[[ The input, beginning ]]

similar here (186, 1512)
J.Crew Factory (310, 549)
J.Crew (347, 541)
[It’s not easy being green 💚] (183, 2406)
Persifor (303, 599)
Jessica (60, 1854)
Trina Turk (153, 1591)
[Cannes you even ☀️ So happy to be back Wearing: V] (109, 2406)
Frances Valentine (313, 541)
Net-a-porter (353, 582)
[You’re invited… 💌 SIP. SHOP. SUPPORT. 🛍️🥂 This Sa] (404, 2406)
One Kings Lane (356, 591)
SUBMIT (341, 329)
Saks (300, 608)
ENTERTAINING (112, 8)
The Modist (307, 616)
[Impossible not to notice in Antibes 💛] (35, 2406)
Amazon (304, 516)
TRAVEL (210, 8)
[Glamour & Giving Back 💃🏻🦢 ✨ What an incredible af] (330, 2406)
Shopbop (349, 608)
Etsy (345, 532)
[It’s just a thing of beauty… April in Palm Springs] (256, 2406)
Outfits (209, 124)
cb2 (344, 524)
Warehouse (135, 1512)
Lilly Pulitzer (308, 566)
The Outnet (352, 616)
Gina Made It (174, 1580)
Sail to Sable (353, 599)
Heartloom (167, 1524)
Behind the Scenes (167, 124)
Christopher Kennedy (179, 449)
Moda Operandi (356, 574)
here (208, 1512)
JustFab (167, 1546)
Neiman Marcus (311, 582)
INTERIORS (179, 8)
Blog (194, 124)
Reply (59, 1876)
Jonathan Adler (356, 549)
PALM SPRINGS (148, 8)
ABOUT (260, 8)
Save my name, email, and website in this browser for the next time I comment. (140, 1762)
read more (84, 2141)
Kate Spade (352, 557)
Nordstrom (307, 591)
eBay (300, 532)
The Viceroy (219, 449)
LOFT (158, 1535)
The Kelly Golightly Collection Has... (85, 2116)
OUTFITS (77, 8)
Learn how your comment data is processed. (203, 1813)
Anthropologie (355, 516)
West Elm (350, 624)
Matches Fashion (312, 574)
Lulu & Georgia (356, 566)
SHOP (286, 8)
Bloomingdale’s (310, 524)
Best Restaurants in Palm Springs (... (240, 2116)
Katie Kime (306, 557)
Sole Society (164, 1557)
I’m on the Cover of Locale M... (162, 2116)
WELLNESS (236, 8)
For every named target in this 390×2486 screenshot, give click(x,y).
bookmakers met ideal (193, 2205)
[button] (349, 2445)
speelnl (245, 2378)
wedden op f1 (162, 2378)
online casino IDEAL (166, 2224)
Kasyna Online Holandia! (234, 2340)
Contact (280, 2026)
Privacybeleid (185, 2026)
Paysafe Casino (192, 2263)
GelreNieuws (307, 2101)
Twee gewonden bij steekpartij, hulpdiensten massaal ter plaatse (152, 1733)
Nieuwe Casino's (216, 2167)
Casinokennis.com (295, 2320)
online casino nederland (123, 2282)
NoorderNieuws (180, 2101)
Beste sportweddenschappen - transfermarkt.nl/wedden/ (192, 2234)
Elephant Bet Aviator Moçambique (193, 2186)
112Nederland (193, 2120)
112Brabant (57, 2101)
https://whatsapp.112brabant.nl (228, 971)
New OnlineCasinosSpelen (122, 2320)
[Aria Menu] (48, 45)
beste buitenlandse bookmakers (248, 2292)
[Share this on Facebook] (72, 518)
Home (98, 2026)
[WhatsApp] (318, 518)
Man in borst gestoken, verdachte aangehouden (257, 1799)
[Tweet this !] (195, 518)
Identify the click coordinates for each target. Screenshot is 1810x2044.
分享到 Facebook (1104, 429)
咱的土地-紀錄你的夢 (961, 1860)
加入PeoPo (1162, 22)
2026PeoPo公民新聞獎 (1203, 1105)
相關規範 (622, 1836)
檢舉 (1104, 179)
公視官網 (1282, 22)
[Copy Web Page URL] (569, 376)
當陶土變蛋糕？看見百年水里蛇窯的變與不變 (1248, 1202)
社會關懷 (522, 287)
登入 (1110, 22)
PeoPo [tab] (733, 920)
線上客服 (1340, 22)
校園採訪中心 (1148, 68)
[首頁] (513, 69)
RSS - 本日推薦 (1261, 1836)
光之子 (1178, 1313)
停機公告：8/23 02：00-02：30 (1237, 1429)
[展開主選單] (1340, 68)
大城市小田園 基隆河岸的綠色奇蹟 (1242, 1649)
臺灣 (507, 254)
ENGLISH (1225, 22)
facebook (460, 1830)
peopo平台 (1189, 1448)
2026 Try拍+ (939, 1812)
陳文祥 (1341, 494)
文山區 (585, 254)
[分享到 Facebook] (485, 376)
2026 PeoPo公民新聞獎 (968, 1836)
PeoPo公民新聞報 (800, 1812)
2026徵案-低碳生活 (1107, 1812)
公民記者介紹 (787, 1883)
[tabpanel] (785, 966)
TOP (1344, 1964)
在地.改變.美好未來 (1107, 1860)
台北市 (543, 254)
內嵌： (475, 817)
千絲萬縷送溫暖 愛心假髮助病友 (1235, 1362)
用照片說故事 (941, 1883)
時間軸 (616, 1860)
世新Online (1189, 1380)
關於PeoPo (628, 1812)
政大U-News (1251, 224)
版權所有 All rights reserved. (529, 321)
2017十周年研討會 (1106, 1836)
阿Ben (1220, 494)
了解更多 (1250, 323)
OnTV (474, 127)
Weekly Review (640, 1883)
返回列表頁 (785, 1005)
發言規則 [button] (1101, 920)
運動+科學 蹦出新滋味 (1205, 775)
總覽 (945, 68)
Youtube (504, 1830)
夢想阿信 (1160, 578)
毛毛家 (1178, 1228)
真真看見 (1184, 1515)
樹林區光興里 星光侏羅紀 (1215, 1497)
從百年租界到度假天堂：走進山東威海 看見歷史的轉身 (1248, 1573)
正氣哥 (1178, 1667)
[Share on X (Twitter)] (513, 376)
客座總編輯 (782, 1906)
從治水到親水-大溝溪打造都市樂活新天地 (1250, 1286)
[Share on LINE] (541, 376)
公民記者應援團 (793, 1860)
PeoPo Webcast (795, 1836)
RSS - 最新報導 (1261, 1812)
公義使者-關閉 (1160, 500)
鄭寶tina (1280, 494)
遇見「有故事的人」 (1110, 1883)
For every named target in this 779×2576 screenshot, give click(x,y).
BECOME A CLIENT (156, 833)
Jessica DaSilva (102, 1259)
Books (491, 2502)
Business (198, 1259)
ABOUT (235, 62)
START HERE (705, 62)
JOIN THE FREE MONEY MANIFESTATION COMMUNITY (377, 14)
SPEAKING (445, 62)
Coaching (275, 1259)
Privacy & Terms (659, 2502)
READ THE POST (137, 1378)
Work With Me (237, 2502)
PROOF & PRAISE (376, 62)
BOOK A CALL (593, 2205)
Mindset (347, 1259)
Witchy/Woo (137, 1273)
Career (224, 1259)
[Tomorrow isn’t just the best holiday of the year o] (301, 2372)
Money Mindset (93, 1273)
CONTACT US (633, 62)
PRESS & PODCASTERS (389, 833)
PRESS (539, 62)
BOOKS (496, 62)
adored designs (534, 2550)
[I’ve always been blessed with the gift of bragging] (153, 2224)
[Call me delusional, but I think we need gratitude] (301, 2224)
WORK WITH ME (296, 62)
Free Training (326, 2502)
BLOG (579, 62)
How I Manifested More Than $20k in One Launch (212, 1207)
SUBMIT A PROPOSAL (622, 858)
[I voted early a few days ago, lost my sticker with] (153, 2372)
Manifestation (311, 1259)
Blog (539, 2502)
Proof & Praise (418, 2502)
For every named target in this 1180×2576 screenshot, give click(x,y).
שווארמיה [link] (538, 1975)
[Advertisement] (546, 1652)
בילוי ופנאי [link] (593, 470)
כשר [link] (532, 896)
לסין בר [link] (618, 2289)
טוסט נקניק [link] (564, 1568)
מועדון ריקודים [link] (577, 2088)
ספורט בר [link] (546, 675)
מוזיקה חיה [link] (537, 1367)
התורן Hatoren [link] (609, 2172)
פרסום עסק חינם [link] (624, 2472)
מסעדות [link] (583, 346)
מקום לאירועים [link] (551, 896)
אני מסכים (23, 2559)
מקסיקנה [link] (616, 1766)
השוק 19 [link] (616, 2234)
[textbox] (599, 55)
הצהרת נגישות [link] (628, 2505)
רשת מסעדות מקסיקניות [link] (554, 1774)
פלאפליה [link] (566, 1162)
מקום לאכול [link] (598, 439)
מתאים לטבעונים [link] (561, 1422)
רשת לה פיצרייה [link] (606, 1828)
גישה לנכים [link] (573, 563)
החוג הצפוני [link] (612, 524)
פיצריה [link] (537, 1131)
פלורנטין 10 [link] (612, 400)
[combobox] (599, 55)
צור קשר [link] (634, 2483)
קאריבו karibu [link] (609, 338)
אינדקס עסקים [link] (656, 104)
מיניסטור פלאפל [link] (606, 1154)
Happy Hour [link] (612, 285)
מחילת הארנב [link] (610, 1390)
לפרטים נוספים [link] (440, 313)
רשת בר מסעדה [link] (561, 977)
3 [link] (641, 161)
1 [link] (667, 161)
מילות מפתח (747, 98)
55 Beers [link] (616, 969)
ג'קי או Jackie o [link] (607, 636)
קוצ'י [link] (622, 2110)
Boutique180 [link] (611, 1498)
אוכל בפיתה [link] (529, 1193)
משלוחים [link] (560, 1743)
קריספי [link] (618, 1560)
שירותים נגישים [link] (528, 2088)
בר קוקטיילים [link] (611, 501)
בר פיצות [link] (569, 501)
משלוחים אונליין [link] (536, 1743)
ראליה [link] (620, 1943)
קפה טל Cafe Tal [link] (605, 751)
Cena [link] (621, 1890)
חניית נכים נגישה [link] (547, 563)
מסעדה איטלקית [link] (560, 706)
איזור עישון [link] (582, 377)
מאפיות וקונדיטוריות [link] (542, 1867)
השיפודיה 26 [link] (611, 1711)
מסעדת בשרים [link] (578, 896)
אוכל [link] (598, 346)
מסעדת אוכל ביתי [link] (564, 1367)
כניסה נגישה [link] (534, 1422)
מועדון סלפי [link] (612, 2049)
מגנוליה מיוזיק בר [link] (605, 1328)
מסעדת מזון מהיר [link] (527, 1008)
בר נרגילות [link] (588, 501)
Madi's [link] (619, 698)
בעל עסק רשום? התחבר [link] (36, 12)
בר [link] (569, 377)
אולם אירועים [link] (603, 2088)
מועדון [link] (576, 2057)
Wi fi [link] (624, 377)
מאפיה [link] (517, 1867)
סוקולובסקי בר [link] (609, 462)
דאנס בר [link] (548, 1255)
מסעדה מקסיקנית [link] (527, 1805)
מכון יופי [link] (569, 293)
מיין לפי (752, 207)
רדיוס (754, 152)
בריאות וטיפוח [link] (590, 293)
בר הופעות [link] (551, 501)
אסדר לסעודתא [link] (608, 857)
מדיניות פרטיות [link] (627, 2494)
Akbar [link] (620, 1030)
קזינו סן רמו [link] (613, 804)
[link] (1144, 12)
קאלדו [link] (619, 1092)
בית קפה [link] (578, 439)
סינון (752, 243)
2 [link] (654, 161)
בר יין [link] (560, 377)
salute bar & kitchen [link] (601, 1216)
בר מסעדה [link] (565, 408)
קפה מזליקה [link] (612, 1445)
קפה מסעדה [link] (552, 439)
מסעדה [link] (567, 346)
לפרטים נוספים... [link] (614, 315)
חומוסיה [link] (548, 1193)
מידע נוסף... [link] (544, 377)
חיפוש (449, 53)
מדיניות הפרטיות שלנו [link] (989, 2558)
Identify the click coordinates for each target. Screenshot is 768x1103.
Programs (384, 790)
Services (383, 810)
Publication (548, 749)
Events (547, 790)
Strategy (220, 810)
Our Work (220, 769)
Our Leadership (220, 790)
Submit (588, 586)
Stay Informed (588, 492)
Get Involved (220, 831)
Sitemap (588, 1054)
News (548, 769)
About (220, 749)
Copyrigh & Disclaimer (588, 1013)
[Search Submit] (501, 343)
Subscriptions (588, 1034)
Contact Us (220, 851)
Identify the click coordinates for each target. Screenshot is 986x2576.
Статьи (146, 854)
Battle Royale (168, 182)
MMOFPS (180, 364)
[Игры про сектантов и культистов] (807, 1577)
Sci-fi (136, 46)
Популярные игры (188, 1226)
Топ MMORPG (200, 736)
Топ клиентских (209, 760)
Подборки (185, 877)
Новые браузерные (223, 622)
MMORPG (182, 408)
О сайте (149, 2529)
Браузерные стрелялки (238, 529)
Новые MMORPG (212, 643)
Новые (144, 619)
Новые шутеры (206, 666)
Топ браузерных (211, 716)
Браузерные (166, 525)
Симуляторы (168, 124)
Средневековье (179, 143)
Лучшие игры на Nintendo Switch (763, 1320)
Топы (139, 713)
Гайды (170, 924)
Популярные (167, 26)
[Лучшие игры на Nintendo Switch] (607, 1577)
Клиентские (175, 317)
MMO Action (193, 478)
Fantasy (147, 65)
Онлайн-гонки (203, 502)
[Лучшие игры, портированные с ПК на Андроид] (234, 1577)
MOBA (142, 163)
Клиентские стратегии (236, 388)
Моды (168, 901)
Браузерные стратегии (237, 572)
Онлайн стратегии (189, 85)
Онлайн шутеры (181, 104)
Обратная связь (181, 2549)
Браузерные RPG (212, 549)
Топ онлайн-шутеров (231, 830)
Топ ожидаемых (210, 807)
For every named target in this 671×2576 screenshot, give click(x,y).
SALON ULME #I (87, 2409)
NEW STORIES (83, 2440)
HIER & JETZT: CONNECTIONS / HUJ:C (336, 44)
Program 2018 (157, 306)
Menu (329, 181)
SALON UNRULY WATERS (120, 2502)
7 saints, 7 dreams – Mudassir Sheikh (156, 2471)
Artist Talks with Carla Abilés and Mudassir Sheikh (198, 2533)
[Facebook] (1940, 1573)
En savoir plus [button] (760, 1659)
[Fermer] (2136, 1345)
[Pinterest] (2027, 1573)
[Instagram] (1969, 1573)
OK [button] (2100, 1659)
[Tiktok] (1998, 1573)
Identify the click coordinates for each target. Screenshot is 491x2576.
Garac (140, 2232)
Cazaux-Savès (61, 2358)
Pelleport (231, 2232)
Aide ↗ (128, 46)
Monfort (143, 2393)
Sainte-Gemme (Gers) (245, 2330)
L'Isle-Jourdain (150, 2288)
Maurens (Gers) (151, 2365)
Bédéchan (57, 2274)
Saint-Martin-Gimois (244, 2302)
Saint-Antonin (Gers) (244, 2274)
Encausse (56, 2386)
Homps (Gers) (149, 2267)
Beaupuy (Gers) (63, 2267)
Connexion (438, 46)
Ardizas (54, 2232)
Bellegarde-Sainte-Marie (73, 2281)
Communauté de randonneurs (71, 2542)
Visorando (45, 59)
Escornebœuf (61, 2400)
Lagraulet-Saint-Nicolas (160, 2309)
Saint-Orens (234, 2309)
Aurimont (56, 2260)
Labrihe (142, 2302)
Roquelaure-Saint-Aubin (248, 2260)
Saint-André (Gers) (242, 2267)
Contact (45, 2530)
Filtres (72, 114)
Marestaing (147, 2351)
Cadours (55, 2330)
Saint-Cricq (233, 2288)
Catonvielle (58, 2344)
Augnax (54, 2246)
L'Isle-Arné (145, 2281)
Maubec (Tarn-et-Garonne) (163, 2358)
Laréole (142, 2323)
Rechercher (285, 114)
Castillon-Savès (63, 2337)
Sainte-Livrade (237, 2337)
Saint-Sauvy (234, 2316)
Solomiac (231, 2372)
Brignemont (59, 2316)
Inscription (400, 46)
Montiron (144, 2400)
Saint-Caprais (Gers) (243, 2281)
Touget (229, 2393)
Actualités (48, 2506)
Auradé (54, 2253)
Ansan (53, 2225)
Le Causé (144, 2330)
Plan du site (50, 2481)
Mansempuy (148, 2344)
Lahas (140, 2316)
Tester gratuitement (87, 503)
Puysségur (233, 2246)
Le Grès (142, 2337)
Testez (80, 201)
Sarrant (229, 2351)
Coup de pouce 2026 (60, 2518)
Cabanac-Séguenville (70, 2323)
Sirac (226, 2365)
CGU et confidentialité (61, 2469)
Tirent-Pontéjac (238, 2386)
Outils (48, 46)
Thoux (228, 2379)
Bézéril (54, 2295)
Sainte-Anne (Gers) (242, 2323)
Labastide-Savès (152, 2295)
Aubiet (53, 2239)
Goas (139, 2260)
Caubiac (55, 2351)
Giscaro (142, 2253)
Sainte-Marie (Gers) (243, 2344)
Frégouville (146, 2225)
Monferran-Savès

[[ The input, end ]]

Directions for this task:
Copy the records above exactly, please, but only from the first line through the line containing "SHOP (286, 8)".

Solution to this task:
similar here (186, 1512)
J.Crew Factory (310, 549)
J.Crew (347, 541)
[It’s not easy being green 💚] (183, 2406)
Persifor (303, 599)
Jessica (60, 1854)
Trina Turk (153, 1591)
[Cannes you even ☀️ So happy to be back Wearing: V] (109, 2406)
Frances Valentine (313, 541)
Net-a-porter (353, 582)
[You’re invited… 💌 SIP. SHOP. SUPPORT. 🛍️🥂 This Sa] (404, 2406)
One Kings Lane (356, 591)
SUBMIT (341, 329)
Saks (300, 608)
ENTERTAINING (112, 8)
The Modist (307, 616)
[Impossible not to notice in Antibes 💛] (35, 2406)
Amazon (304, 516)
TRAVEL (210, 8)
[Glamour & Giving Back 💃🏻🦢 ✨ What an incredible af] (330, 2406)
Shopbop (349, 608)
Etsy (345, 532)
[It’s just a thing of beauty… April in Palm Springs] (256, 2406)
Outfits (209, 124)
cb2 (344, 524)
Warehouse (135, 1512)
Lilly Pulitzer (308, 566)
The Outnet (352, 616)
Gina Made It (174, 1580)
Sail to Sable (353, 599)
Heartloom (167, 1524)
Behind the Scenes (167, 124)
Christopher Kennedy (179, 449)
Moda Operandi (356, 574)
here (208, 1512)
JustFab (167, 1546)
Neiman Marcus (311, 582)
INTERIORS (179, 8)
Blog (194, 124)
Reply (59, 1876)
Jonathan Adler (356, 549)
PALM SPRINGS (148, 8)
ABOUT (260, 8)
Save my name, email, and website in this browser for the next time I comment. (140, 1762)
read more (84, 2141)
Kate Spade (352, 557)
Nordstrom (307, 591)
eBay (300, 532)
The Viceroy (219, 449)
LOFT (158, 1535)
The Kelly Golightly Collection Has... (85, 2116)
OUTFITS (77, 8)
Learn how your comment data is processed. (203, 1813)
Anthropologie (355, 516)
West Elm (350, 624)
Matches Fashion (312, 574)
Lulu & Georgia (356, 566)
SHOP (286, 8)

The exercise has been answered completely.